Sunday, January 1, 2017

Sunday Long Read: Trump v Putin

As Molly McKew points out, Vlad the Dudesplainer has won 2016 hands down and is on the verge of having Russia-friendly governments in France and Germany along with the UK taking the Brexit exit from the EU. The only person at this point who can stand up to him is Donald Trump, and the odds of that actually happening appear to be next to zero.

From Moscow, Vladimir Putin has seized the momentum of this unraveling, exacting critical damage to the underpinnings of the liberal world order in a shockingly short time. As he builds a new system to replace the one we know, attempts by America and its allies to repair the damage have been limited and slow. Even this week, as Barack Obama tries to confront Russia’s open and unprecedented interference in our political process, the outgoing White House is so far responding to 21st century hybrid information warfare with last century’s diplomatic toolkit: the expulsion of spies, targeted sanctions, potential asset seizure. The incoming administration, while promising a new approach, has betrayed a similar lack of vision. Their promised attempt at another “reset” with Russia is a rehash of a policy that has utterly failed the past two American administrations.

What both administrations fail to realize is that the West is already at war, whether it wants to be or not. It may not be a war we recognize, but it is a war. This war seeks, at home and abroad, to erode our values, our democracy, and our institutional strength; to dilute our ability to sort fact from fiction, or moral right from wrong; and to convince us to make decisions against our own best interests.

Those on the Russian frontier, like my friends from Ukraine and Estonia, have already seen the Kremlin’s new toolkit at work. The most visible example may be “green men,” the unlabeled Russian-backed forces that suddenly popped up to seize the Crimean peninsula and occupy eastern Ukraine. But the wider battle is more subtle, a war of subversion rather than domination. The recent interference in the American elections means that these shadow tactics have now been deployed – with surprising effectiveness – not just against American allies, but against America itself. And the only way forward for America and the West is to embrace the spirit of the age that Putin has created, plow through the chaos, and focus on building what comes next.

President-elect Trump has characteristics that can aid him in defining what comes next. He is, first and foremost, a rule-breaker, not quantifiable by metrics we know. In a time of inconceivable change, that can be an incredible asset. He comes across as a straight talker, and he can be blunt with the American people about the threats we face. He is a man of many narratives, and can find a way to sell these decisions to the American people. He believes in strength, and knows hard power is necessary.

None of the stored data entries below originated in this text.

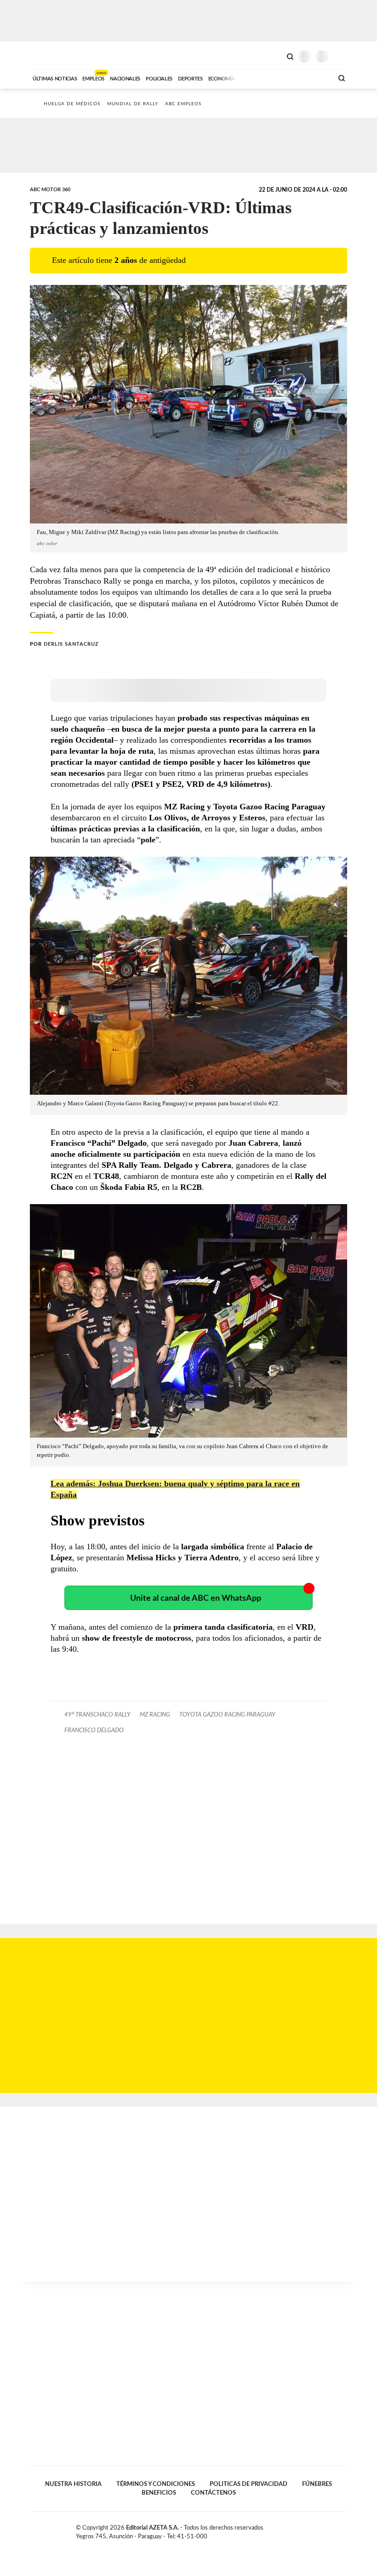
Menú (341, 56)
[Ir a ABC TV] (252, 77)
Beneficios (159, 2493)
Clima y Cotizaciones (274, 56)
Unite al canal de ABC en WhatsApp (195, 1598)
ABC (47, 55)
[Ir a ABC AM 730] (277, 77)
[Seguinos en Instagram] (343, 2529)
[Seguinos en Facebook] (314, 2529)
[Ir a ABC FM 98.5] (314, 77)
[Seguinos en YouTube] (333, 2529)
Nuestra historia (73, 2484)
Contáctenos (213, 2493)
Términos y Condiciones (155, 2484)
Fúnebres (317, 2484)
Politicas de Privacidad (248, 2484)
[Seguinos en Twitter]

So far, Trump seems far more likely than any of his predecessors to accelerate, rather than resist, the unwinding of the postwar order. And that could be a very bad — or an unexpectedly good — thing. So far, he has chosen to act as if the West no longer matters, seemingly blind to the danger that Putin’s Russia presents to American security and American society. The question ahead of us is whether Trump will aid the Kremlin’s goals with his anti-globalist, anti-NATO rhetoric– or whether he’ll clearly see the end of the old order, grasp the nature of the war we are in, and have the vision and the confrontational spirit to win it.

Sure.  It could happen.  Far more likely however is that Trump is so utterly compromised by Putin at this point that we're looking at an active war between America's intelligence community and America's next president, and the fallout will so cripple both that Putin will have no problems consolidating his power in Europe and his growing power in the Middle East.

Between Snowden's intel treasure hoard and Trump's puppet strings, the next four years are going to be a disaster for the United States that will most likely include another 2008-style financial collapse that will finish us off as a global power. That collapse my very well be political as well, and what will emerge from it is anyone's guess, but history tells us that we're looking at a new, highly authoritarian regime when that happens.

Trump is promising "revelations" this week that will clear Russia's name in the allegations of interference in our elections made by the intel community and President Obama. If that's the case, the active war between Trump and the CIA/FBI will be fully on, and I would expect things to get very ugly, very quickly.